You’ll find hundreds of models, a model contest, vendors and modeling seminars all presented as part of the Northeast NY Chapter of the International Plastic Modelers Society, USA, a group that has been around since 1972. It’s one of 220 active chapters organized by 13 geographically-determined regions in this country including Canada and the Philippines of the national society, which was founded in 1964. The local group is part of Region 1.
“It will be super happy to have the Noreast back,” said Matt McKeeby, an Averill Park High School English teacher whose models are more often history-based and frequently used for show-and-tell in the classroom.
In past years, other chapters from Region 1 have hosted the annual show, but the Northeast chapter was the first host of the first show.
Tim Burke, a longtime member of this chapter and the executive director of Albany’s Upper Hudson Library System, is excited about the show’s contest and making something as a special tribute to a veteran who died.
“We’ll do a tribute to him,” Burke said. “He loved M113 armored personnel carriers. It’s a kind of box whose chassis is used for other vehicles and was
a pre-Vietnam War vehicle. His stash had lots ot those, so we’ll build one for the show.”
Prefers military stuff
Like many other modelers, Burke said he did it as a kid with his father and brother and made mostly military stuff, especially World War II vehicles because his father was a veteran of that war and the Korean Conflict. Over the next many years, that interest waned until in 1991, when he was working at Siena College as a librarian, he had to coordinate a display of Pearl Harbor ships.

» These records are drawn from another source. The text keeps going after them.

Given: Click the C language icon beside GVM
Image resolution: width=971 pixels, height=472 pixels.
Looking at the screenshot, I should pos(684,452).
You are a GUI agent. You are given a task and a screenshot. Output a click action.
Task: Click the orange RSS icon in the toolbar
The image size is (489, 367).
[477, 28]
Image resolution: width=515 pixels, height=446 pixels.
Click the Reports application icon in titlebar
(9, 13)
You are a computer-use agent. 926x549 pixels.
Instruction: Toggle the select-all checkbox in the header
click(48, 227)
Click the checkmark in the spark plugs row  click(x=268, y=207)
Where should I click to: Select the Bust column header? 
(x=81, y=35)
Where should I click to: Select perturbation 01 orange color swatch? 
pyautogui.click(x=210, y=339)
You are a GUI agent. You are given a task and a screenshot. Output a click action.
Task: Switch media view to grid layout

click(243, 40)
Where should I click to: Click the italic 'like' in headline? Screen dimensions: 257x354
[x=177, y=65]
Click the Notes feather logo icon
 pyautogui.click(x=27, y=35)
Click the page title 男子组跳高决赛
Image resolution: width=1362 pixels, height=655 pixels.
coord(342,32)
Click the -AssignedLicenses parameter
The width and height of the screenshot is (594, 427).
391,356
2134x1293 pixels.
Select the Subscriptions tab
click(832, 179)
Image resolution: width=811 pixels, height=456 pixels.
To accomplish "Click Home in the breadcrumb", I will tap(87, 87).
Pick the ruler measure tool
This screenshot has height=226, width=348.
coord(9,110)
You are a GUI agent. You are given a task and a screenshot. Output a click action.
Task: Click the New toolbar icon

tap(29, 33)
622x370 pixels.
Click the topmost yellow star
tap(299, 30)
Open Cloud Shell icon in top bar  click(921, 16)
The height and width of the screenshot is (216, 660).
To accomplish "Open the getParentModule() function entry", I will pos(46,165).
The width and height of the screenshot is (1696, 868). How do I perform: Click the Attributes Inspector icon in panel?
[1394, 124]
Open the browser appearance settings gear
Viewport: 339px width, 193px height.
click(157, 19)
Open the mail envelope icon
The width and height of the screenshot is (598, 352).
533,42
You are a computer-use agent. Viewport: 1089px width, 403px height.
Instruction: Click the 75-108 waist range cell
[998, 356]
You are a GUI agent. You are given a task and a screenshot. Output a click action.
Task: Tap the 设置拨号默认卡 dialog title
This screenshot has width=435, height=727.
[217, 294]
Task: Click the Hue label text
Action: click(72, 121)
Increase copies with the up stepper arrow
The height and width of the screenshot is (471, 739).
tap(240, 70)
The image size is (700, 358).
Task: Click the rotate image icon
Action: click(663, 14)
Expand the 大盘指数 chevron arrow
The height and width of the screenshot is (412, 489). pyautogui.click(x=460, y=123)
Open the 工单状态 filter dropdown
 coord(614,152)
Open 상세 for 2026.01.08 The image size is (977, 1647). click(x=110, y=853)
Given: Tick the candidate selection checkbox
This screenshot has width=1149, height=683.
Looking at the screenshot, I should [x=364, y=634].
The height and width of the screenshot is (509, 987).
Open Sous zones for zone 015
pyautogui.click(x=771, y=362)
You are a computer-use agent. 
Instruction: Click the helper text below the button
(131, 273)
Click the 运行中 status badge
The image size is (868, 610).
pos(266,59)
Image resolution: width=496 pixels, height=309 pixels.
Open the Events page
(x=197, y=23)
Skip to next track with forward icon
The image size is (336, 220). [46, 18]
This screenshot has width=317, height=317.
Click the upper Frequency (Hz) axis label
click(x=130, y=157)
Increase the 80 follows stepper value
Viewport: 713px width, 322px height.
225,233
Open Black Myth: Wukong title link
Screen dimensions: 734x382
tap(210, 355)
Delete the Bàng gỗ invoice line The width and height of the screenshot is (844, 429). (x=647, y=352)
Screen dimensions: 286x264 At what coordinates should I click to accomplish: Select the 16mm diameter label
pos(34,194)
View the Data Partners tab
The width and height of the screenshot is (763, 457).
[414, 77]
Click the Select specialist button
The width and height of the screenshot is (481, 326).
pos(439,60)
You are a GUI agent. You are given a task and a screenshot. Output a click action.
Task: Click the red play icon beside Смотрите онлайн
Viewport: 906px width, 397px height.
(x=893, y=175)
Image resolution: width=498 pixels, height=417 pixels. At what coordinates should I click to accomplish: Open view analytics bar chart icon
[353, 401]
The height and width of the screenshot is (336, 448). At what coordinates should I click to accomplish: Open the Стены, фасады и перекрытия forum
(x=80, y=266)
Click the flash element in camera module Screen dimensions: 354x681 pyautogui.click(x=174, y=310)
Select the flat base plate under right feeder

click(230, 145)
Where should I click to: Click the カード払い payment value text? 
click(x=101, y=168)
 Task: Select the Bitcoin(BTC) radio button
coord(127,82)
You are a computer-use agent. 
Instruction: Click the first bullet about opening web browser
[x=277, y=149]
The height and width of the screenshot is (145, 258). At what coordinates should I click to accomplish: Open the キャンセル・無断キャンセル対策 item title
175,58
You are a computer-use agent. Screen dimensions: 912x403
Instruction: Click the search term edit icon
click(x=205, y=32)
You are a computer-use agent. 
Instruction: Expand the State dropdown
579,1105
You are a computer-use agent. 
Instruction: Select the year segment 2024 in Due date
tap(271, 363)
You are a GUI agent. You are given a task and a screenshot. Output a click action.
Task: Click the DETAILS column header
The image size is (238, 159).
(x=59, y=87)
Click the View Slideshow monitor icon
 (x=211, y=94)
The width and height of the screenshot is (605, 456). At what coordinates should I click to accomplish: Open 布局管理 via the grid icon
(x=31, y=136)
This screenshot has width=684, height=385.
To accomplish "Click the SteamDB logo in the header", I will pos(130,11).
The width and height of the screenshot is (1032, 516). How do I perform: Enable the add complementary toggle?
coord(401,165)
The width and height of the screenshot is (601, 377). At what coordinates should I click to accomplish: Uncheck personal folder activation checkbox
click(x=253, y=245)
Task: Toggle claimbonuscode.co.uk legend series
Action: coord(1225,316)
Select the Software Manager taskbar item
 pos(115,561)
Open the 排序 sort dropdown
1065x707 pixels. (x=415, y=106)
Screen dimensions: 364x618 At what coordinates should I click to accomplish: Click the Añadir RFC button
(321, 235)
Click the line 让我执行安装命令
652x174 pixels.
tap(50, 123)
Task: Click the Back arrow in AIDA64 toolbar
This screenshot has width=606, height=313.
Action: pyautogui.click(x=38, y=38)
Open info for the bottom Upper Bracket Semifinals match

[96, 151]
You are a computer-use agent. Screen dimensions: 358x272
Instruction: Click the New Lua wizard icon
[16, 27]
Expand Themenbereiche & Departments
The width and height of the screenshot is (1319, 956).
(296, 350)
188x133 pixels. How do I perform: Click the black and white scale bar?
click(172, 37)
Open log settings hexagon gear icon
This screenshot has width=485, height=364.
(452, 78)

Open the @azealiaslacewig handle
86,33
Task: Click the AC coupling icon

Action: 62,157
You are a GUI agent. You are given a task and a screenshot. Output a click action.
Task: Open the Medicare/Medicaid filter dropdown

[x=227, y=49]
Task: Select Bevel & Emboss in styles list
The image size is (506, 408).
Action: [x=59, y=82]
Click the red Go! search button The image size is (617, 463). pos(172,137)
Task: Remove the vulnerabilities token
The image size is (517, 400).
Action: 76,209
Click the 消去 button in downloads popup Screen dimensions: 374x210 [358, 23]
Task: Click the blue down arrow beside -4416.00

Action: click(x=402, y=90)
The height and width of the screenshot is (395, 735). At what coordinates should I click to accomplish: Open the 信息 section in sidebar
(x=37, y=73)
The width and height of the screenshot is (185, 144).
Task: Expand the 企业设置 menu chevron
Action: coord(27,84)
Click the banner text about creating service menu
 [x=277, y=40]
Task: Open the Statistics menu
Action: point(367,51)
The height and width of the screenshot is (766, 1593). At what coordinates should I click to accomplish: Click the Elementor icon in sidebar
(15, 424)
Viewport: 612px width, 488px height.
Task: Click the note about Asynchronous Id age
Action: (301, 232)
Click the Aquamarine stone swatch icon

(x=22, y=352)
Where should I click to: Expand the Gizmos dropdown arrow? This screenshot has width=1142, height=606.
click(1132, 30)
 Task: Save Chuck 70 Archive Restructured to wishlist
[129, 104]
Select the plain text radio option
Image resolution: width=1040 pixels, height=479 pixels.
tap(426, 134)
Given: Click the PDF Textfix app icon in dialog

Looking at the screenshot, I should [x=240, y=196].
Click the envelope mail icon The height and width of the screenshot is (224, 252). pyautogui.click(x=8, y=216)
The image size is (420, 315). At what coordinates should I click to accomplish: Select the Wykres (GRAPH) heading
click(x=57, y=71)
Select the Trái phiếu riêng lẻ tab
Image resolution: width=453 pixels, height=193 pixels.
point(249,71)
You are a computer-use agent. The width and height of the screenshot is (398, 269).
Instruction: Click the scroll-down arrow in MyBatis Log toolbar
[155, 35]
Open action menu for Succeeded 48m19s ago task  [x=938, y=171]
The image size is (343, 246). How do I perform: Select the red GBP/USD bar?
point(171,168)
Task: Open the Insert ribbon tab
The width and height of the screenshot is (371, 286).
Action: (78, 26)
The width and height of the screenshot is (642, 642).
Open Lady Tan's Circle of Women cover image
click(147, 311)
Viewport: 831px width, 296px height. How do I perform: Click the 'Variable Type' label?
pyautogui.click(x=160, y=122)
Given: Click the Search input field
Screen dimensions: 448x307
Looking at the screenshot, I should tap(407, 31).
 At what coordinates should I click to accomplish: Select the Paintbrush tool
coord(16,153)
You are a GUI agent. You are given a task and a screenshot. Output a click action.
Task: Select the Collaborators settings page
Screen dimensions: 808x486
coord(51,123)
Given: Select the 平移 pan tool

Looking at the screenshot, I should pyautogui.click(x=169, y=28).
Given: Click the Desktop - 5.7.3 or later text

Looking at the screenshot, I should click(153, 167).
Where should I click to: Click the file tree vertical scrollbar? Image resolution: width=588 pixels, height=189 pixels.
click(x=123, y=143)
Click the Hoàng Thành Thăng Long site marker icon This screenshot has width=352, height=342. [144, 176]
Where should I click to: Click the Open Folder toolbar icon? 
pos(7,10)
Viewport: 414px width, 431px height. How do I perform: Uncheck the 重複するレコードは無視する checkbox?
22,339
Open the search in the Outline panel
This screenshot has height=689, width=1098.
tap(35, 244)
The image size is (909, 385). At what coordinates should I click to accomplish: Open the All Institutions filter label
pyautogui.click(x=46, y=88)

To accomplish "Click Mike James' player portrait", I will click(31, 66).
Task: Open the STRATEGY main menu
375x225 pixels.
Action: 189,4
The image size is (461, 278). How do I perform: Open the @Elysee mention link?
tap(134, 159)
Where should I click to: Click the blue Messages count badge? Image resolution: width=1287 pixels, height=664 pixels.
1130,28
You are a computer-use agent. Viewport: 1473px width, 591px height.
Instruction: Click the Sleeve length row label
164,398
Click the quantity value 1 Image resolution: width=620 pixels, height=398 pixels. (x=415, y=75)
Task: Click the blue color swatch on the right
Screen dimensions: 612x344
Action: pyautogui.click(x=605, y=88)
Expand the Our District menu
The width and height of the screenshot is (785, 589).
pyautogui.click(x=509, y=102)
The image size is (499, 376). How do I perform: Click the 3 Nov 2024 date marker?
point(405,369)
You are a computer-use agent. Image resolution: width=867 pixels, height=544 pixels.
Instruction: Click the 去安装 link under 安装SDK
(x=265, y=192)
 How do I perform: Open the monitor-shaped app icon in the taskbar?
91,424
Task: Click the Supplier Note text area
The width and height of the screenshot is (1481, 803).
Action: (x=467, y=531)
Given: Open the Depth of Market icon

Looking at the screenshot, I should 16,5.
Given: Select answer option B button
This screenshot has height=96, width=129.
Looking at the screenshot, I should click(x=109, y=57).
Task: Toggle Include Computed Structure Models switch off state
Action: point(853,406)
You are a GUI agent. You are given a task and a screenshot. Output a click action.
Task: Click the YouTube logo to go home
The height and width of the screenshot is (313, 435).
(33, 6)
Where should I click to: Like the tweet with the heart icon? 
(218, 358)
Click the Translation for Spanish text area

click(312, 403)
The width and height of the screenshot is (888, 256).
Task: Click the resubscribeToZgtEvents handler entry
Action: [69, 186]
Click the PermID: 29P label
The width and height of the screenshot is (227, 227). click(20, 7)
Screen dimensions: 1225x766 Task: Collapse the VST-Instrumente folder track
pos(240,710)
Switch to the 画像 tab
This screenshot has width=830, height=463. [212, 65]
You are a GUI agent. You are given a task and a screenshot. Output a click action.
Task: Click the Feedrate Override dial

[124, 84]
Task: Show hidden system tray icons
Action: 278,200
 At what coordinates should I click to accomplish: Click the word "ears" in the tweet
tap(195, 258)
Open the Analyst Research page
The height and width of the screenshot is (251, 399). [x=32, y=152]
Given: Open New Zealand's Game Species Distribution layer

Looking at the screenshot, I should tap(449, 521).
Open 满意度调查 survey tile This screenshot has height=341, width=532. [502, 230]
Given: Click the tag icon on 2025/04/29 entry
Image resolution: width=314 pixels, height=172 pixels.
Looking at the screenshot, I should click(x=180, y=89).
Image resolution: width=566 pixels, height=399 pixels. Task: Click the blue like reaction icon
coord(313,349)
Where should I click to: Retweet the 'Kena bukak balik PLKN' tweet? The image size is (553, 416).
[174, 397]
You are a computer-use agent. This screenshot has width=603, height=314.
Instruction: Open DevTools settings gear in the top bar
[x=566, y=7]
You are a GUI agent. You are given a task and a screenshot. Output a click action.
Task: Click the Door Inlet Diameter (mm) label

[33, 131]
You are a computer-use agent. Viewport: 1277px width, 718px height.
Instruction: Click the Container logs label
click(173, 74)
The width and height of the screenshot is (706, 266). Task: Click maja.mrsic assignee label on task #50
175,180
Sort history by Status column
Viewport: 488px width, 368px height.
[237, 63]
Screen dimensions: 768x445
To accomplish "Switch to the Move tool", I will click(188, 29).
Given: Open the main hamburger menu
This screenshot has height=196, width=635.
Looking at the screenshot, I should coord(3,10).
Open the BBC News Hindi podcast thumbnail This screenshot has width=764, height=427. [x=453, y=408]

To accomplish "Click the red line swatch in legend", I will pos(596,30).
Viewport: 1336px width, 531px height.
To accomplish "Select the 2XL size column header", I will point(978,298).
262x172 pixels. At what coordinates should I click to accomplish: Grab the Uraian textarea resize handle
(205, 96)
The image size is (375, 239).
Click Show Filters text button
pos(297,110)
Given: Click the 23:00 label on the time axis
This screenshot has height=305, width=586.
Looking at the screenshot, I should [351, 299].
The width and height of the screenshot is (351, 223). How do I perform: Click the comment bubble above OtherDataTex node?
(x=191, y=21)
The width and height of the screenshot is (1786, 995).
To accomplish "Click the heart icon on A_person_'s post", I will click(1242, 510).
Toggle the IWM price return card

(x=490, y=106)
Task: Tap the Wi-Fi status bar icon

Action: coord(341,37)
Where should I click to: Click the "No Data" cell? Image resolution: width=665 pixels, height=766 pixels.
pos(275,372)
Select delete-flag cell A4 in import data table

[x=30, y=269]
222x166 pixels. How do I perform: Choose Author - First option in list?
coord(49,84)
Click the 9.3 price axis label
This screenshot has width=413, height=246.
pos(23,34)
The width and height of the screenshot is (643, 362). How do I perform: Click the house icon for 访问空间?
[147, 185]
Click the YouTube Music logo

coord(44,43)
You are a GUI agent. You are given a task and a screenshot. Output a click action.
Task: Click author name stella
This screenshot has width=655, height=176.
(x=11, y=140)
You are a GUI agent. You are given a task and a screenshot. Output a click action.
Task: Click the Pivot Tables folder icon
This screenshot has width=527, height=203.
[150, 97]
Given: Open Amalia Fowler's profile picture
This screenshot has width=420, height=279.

“I thought it cool to have three dimensional stuff,” he said.
A few years before, he’d met a modeler from the local chapter and bought his stuff and then “got the bug again.”
“I cleared a space in my basement and then joined the chapter in 1991,” Burke said.
Kits can be found in local hobby stores, online and at shows, so Burke zeroed in on aircraft from World War I and between the wars. All of it is made of plastic, so for a beginner, he had only to get good Xacto knives, plastic cement, masking tape, rubber bands, tweezers, paint brushes, hobby paint and lots of patience.
He discovered over time that he loved exploring the historical aspect of the models, being artistic and just putting the project together.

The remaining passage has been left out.